The great commission and the great rebuff?
One thing we learned in our busy-bee studies leading up to “A Rabbi, A Priest, A Pastor & An Imam”… the three Abrahamic faiths have very different approaches to spreading their faith, creating tremendously different ripples in the world around them.
Muslims don’t evangelize. Their faith is all about the individual’s relationship to God, so one person simply isn’t responsible for another person’s behavior, salvation, or soul.
For Christianity, Jesus’ instructions to his disciples – or as it has come to be know “the great commission” – is central to the faith: “Go ye therefore, and teach all nations, baptizing them in the name of the Father, and of the Son, and of the Holy Ghost: Teaching them to observe all things whatsoever I have commanded you…”
And then there’s Judaism, the colorful and quirky bird among them.
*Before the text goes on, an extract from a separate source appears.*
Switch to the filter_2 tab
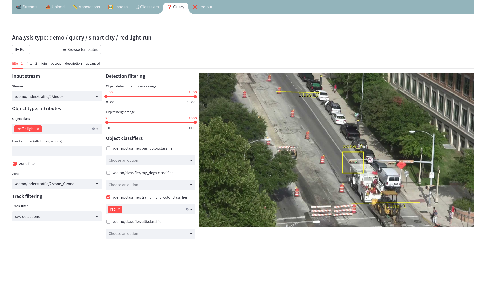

If someone wants to convert, the Rabbi is required to deny them three times before, on the fourth inquiry, he will help them convert. Apparently they see the wisdom in someone first really (really, really) wanting it. Once converted, those not born into the faith are held in particularly high esteem.
Benyamin Cohen writes about the non-evangelizing nature of Judaism in his book My Jesus Year: A Rabbi’s Son Wanders to the Bible Belt in Search of His Own Faith (uh – highly, highly recommended reading…)
Why don’t synagogues offer a goody bag of multimedia swag to take home with you on the way out? Hands down, Christians do a bang-up job at branding their religion, but we Jews-well, not so much. Supposedly we run the media, and yet we can’t cough up a gift basket and a take-home CD?